Set task 1
Translate this sentence from the Ocean Health Index text into Spanish: "Here we direct you to the data and methods from the global Ocean Health Index as well as other related projects."

Quoted passage
We enthusiastically support the use of our data, but please cite our work!
Global Ocean Health Index assessments require synthesizing highly heterogeneous information from nearly one hundred sources. Data from each source are formatted and used to calculate Index scores using freely available coding and version control software. One of our goals is to make all our data and methods available to anyone who wants to further explore our results or use the data for other projects. One exception to our policy of providing data is that we do not provide unaltered data obtained from other sources, you will need to go the original data sources, described in our data preparation files, to obtain those data.
Here we direct you to the data and methods from the global Ocean Health Index as well as other related projects.
Global OHI assessments
Download index scores, goal models, data, and methods from the most recent assessment. Assessments have been conducted annually since 2012.

Set task 2
Please put the lines of the listing into a Markdown table with the columns Number and Listing line, starting at the line that contains "Select the server" and ending at the line that contains "Looking at the screenshot, I should coord(192,419).". Give one row per line, skip blank lines, and include only those lines.

Information given
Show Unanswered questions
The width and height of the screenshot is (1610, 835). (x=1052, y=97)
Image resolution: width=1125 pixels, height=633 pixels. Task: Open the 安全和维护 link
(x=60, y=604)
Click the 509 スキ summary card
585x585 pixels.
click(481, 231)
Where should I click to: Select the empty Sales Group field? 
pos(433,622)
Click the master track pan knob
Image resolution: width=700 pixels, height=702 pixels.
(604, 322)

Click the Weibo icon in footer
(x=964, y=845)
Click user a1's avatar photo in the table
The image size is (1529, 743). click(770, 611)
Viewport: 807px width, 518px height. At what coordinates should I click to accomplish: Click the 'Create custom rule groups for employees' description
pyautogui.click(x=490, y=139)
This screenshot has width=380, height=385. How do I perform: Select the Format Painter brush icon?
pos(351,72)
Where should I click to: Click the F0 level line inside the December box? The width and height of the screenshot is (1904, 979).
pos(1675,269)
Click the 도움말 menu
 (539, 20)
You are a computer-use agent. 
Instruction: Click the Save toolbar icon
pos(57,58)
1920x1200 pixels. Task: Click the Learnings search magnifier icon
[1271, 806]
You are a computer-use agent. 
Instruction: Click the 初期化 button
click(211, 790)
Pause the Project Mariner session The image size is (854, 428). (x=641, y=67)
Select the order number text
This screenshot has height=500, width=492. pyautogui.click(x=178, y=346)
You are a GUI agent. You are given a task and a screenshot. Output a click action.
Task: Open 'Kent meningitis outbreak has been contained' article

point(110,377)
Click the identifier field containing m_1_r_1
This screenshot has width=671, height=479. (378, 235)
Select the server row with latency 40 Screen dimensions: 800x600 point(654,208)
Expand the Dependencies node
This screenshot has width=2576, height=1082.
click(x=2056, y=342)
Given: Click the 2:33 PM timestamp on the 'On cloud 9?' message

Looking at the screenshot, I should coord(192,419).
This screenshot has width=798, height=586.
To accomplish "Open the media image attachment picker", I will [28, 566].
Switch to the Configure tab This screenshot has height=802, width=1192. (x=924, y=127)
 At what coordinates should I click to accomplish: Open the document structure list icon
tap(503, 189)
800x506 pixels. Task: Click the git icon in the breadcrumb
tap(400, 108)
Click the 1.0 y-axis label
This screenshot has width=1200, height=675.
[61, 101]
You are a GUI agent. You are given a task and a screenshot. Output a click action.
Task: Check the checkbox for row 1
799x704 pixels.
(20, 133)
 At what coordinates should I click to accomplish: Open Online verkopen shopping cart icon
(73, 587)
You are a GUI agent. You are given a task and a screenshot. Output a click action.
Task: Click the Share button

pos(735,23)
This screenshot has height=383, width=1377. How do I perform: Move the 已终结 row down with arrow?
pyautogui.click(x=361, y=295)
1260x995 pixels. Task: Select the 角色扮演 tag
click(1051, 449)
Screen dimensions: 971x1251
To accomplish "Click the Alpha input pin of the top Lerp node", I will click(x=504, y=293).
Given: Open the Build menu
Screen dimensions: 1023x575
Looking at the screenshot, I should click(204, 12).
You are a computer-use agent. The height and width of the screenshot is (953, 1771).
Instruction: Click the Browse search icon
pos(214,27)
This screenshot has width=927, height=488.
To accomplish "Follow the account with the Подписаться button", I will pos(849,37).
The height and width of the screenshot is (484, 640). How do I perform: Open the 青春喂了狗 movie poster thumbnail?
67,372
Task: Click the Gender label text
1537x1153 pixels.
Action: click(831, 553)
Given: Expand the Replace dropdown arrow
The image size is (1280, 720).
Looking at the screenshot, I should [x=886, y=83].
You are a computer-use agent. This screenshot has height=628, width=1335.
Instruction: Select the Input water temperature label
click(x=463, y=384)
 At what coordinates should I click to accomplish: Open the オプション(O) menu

Problem solution 1
Aquí le indicamos los datos y los métodos del Índice de Salud de los Océanos global, así como de otros proyectos relacionados.

Problem solution 2
| Number | Listing line |
|---|---|
| 1 | Select the server row with latency 40 Screen dimensions: 800x600 point(654,208) |
| 2 | Expand the Dependencies node |
| 3 | This screenshot has width=2576, height=1082. |
| 4 | click(x=2056, y=342) |
| 5 | Given: Click the 2:33 PM timestamp on the 'On cloud 9?' message |
| 6 | Looking at the screenshot, I should coord(192,419). |